The superstar of animation software is After Effects, an application published by the Adobe Corporation, a longtime leader in computer graphics. After Effects is a powerful creative tools that allows artists to produce professional-looking 2-D animation and special effects on a desktop computer. In the few years of its existence, After Effects has achieved a preeminent position within the animation industry – from advertising commercials to broadcast graphics to title sequences to animated show on TV. So pervasive is the impact of this software program that it has single-handedly relaunched an entire animation technique: motion graphics.
The roots of motion graphics go back to the 1950s and 1960s, when Hollywood turned to a group of graphic designers like the legendary Saul Bass and asked them to design title sequences for feature fulms. Movie titles, of course, consist mainly of words: the name of the film, its stars, director, producers, and other key talent. The skill set of the graphic design profession was new to the feature industry: typesetting expertise, logo design, and, in particular, familiarity with a wide variety of photographic techniques such as solarization, audio screens , koldaliths, and duotones. The enriched visual vocabulary of graphic designers began showing up in feature film opens, an in Hollywood a number of title houses established themselves – post-production labs/animation studios that specialized in design and use of technically demanding 35mm production tools like the optical printer.
In the 1980s the television industry began to develop very expensive digital tools that made it easier and faster to do the same kinds of animated graphics effects refined in feature titles.
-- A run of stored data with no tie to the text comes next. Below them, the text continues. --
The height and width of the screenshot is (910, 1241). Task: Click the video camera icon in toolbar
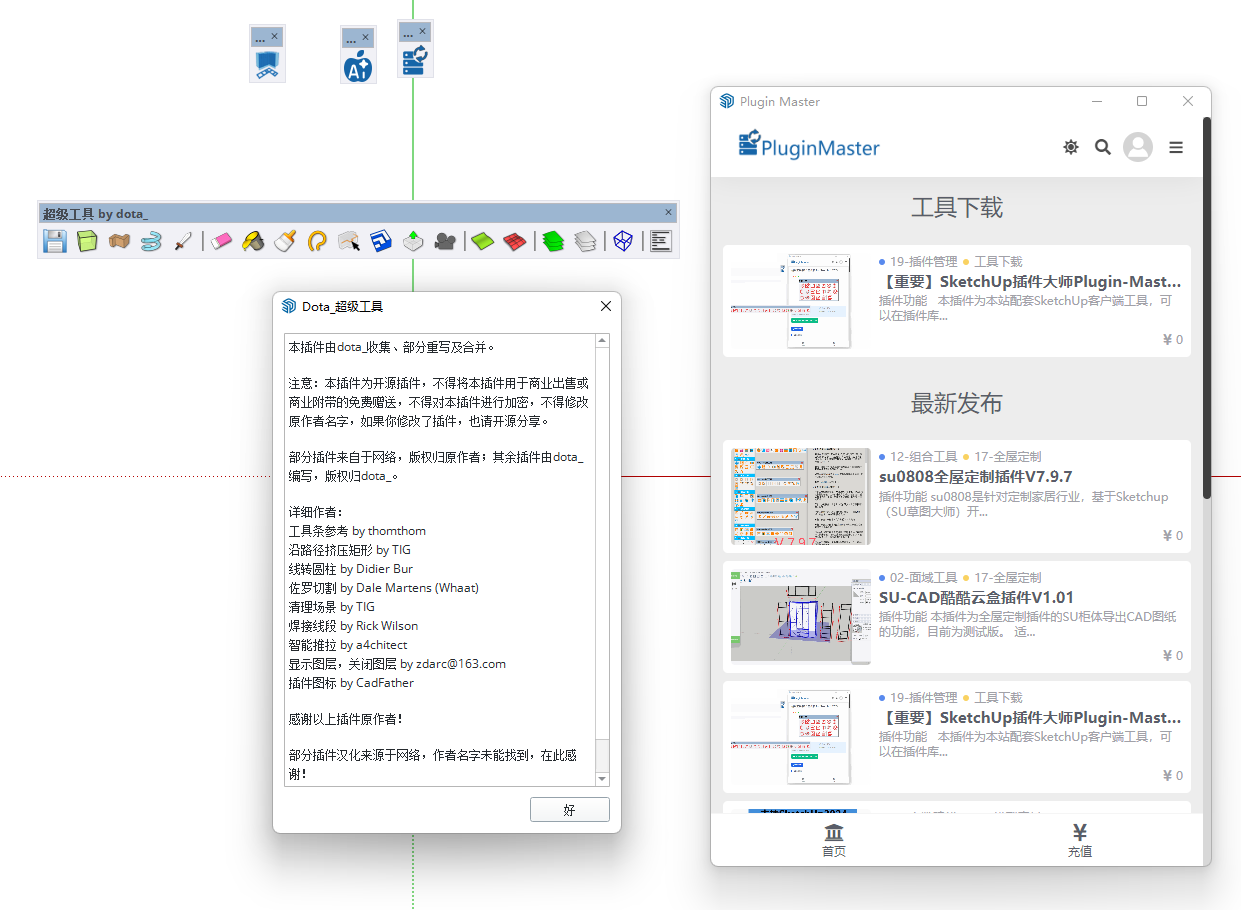click(x=445, y=241)
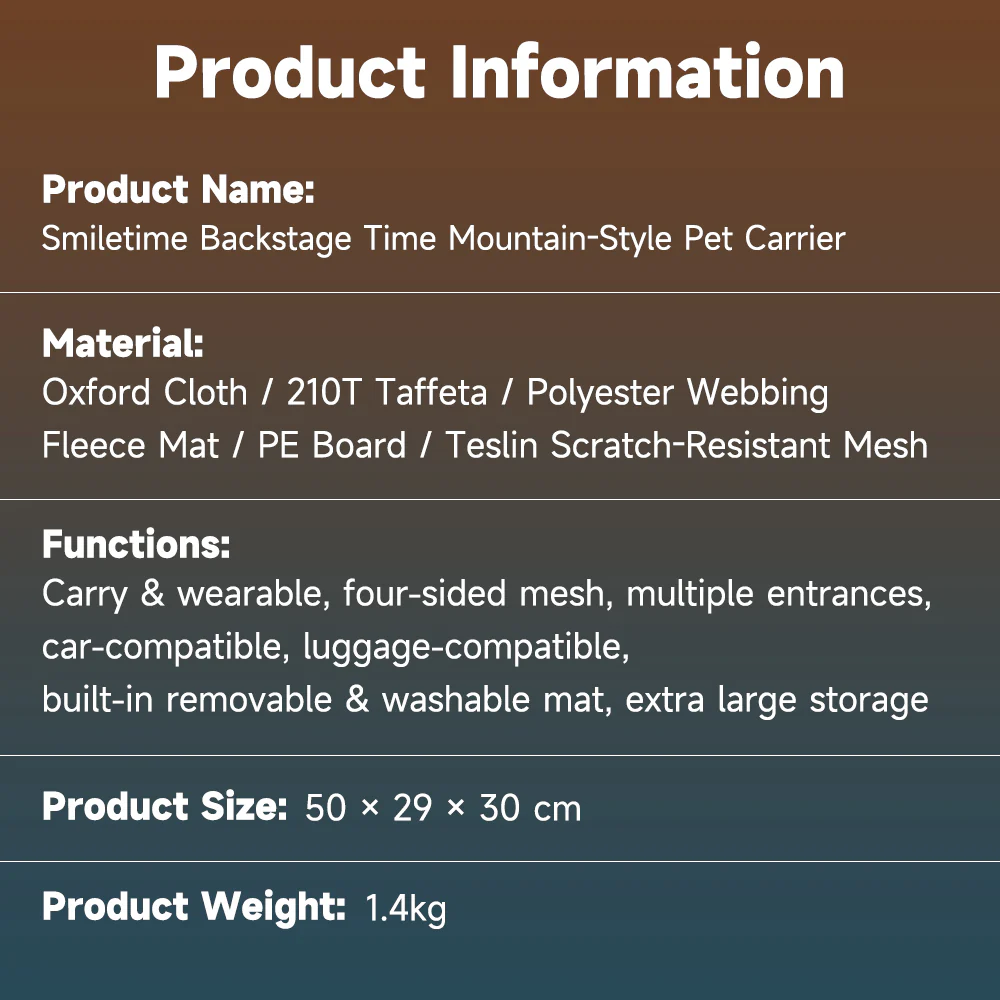The width and height of the screenshot is (1000, 1000).
Task: Select the Product Name label
Action: pyautogui.click(x=179, y=189)
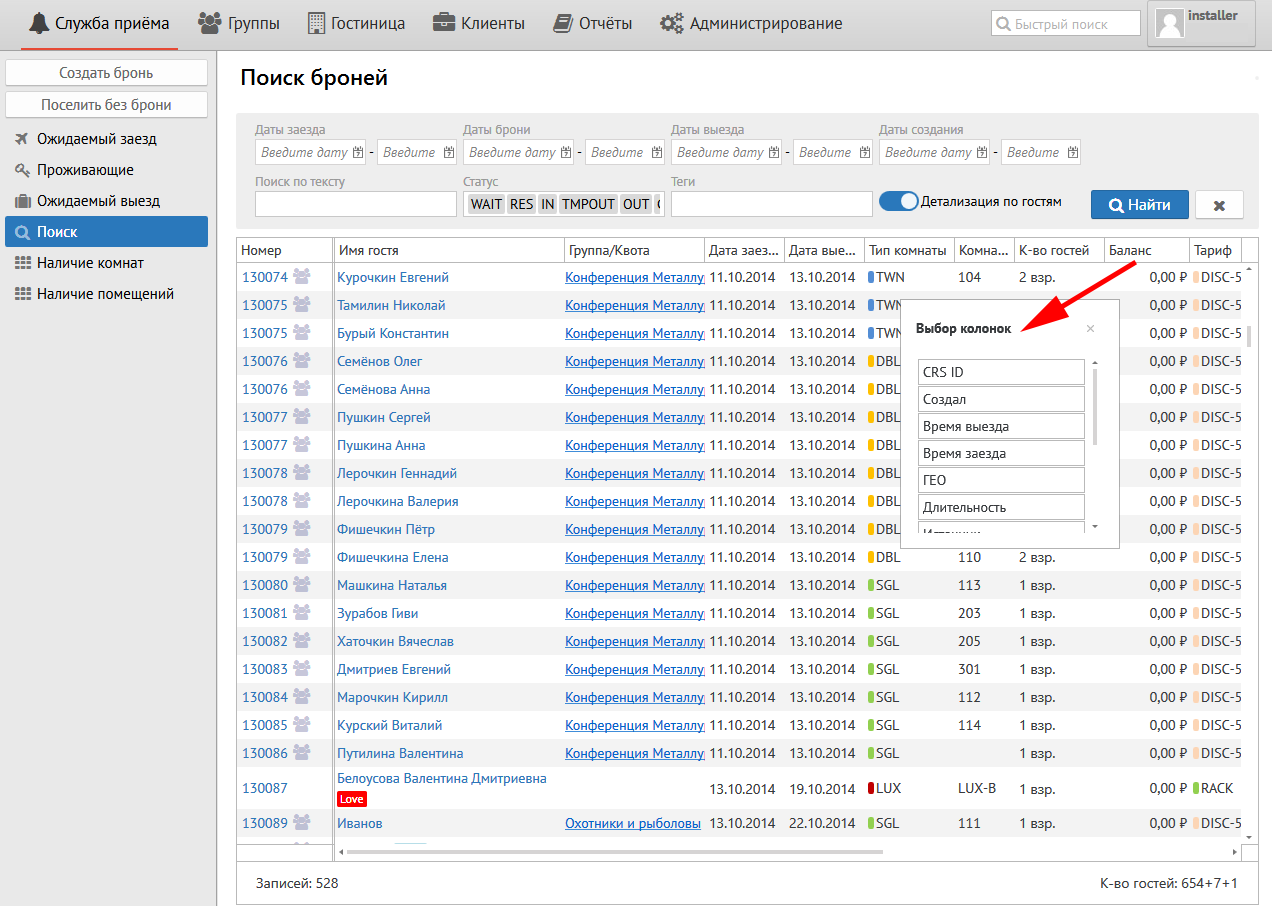The width and height of the screenshot is (1272, 906).
Task: Click the Create booking button
Action: (106, 73)
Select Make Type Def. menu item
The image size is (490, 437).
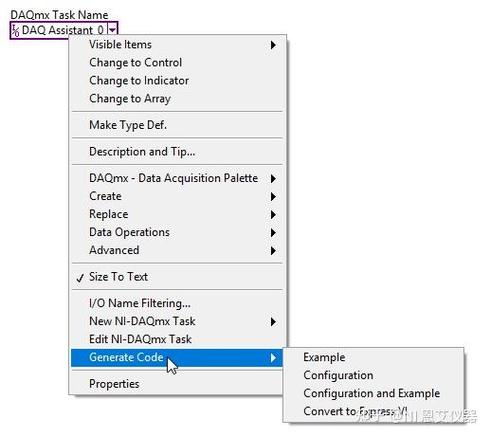(x=177, y=125)
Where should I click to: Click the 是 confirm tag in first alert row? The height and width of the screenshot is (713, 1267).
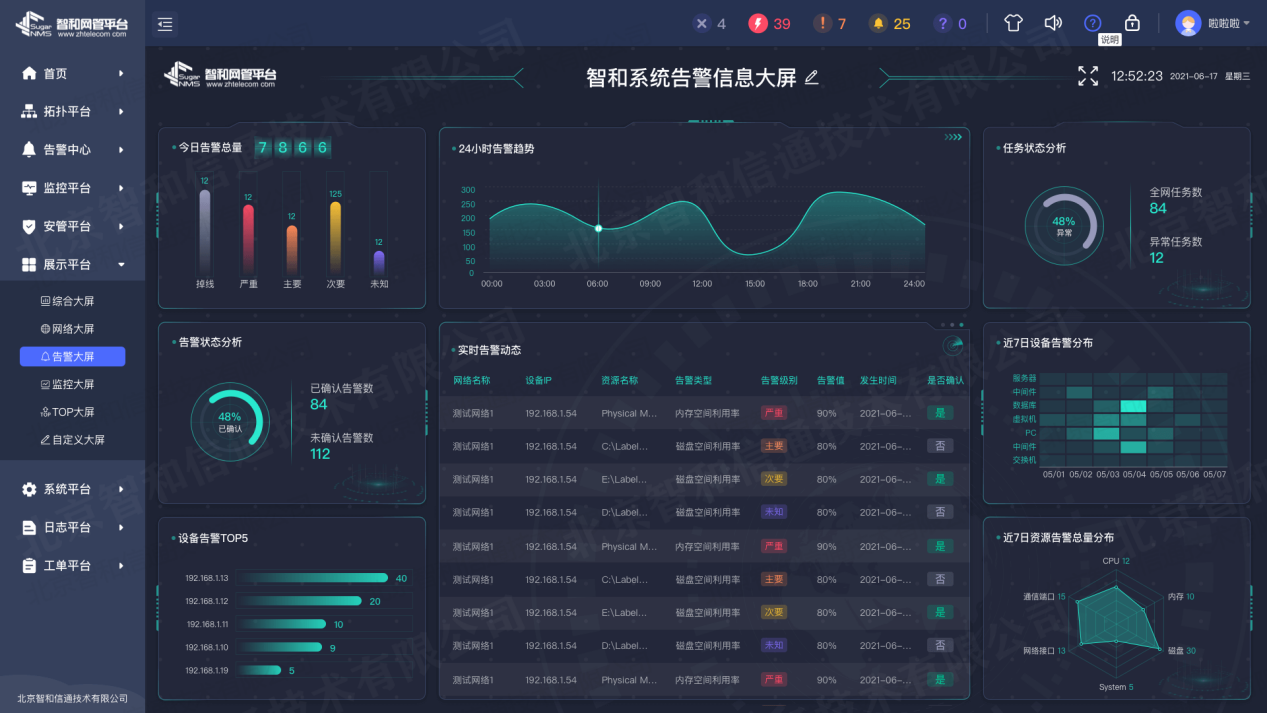click(939, 412)
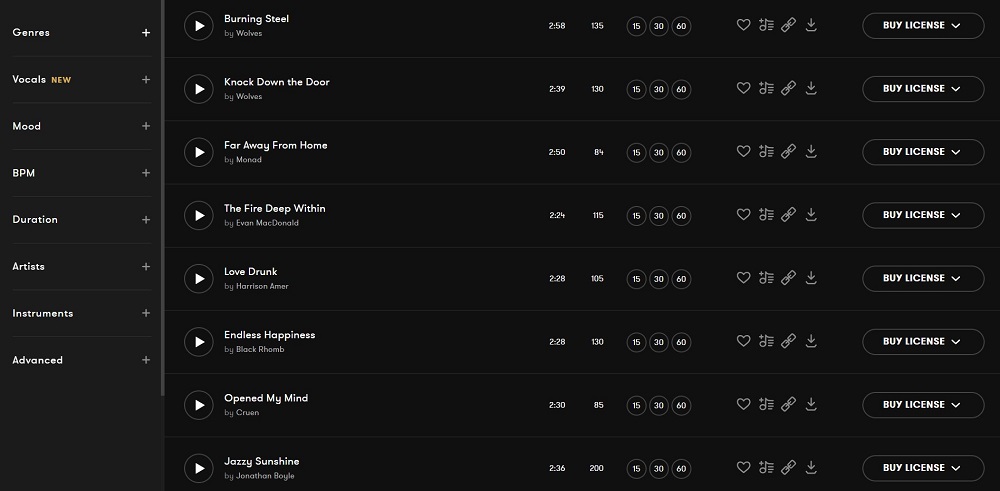This screenshot has width=1000, height=491.
Task: Open the BPM filter in sidebar
Action: [146, 173]
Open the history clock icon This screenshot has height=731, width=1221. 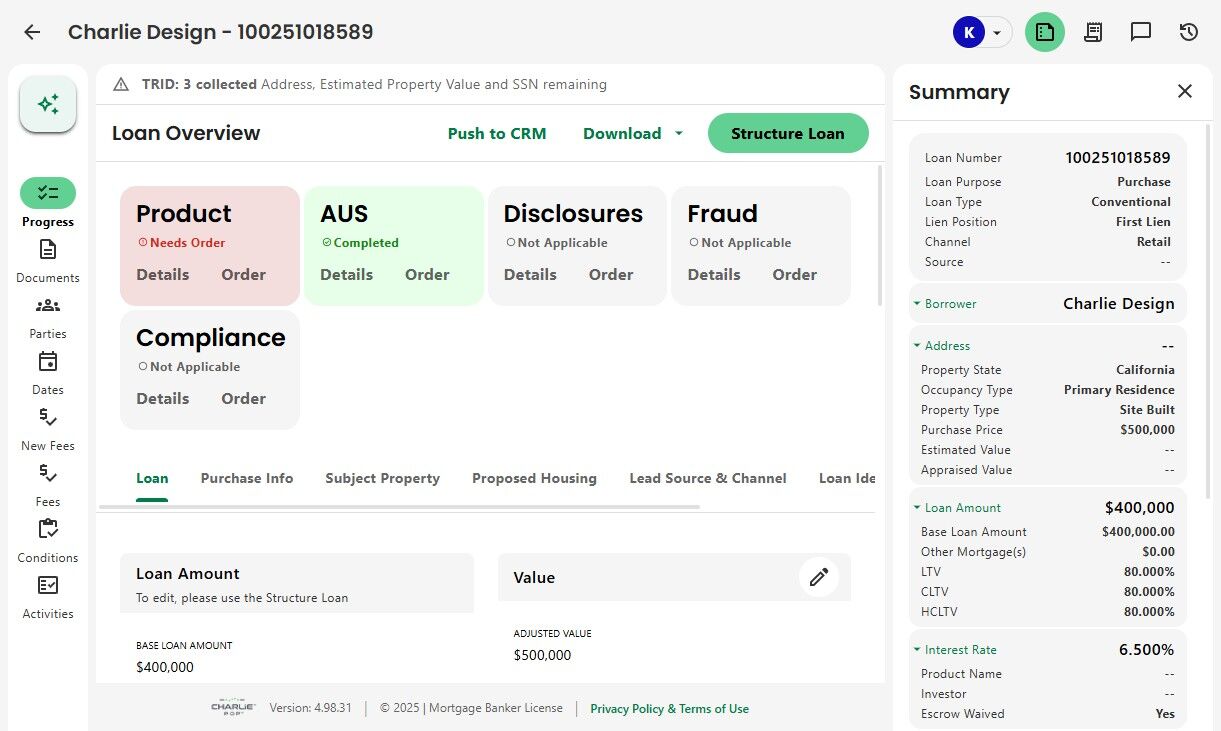pyautogui.click(x=1188, y=32)
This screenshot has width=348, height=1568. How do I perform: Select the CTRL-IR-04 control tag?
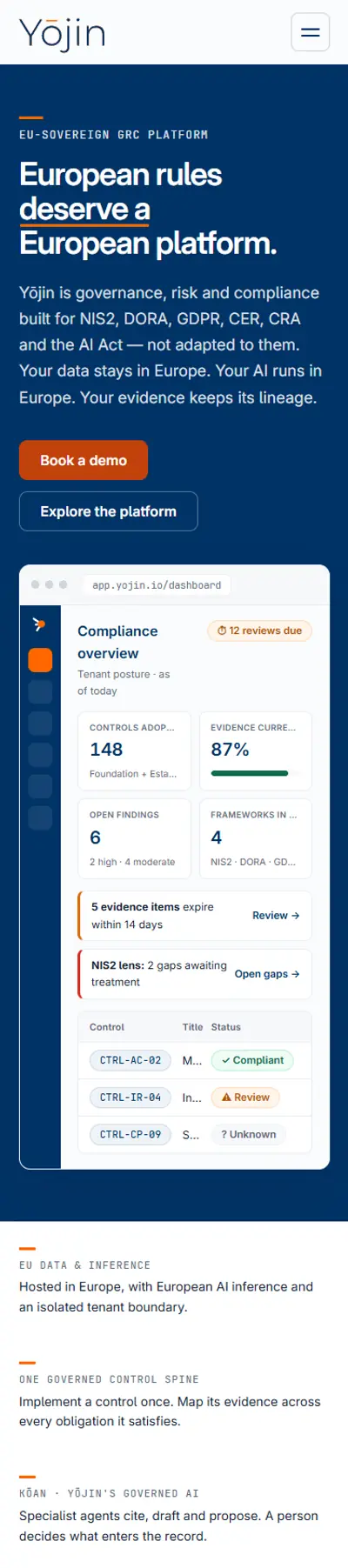tap(130, 1098)
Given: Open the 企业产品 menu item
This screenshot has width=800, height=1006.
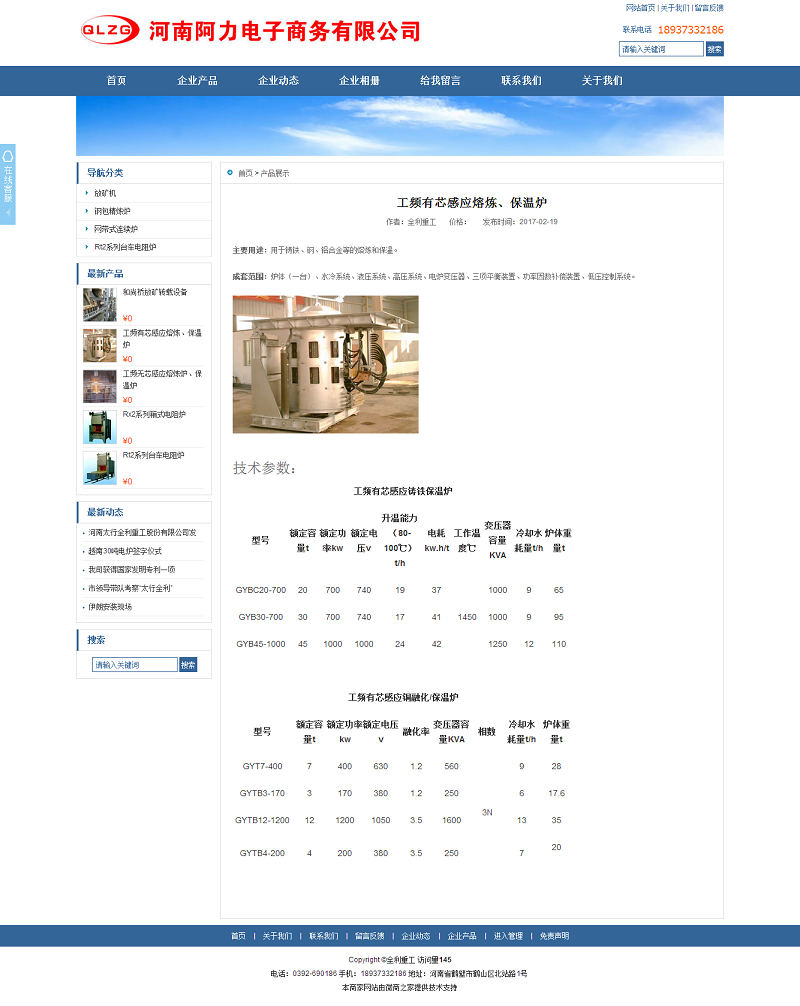Looking at the screenshot, I should 197,81.
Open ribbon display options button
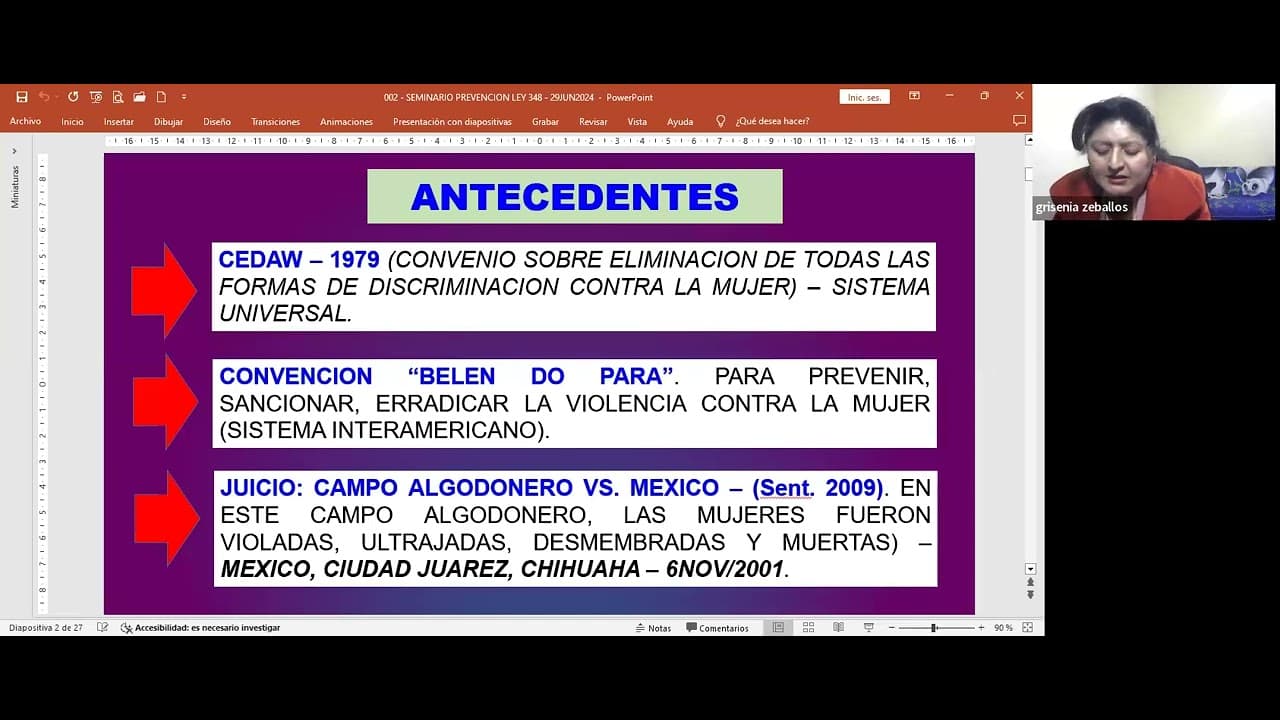 pyautogui.click(x=914, y=96)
Machines with exotic names like the Paintbox, the Squeeze-Zoom, and the ADO (for Advanced Digital Operations) cost hundreds of thousands of dollars and rented out at $500 per hour and up. In the 1990s a new generation of such machines (with new names like the Harry and the Flame – and new, higher price tags!) continue to give frame-at-a time control over image making. With these high-end digital tools, live-action, animation, and special effects are all composited into a seamless whole. The results are found in most often in feature films, television advertising, and, more recently, high-budget TV series.
After Effects brings to the desktop computer almost all of what was until recently the exclusive province of those expensive, super-high-end digital compositors. It is, in effect, both the 35mm optical bench of film technology and the Flame of digital composition technology.
It’s useful to think of After Effects as a place where the basic raw materials – picture, story, and sound – are fused into a final piece. You can, for example, important artwork created in Photoshop or Illustrator, along with sound created in SoundEdit 16, and marry them into a single digital file that can become a QuickTime movie or be exported to video – or even film. Another way to look at After Effects if to see it as an all-in-one animation camera stand, non-linear editor, and post-production facility where you add titles, sound, and special effects. That’s one cool package!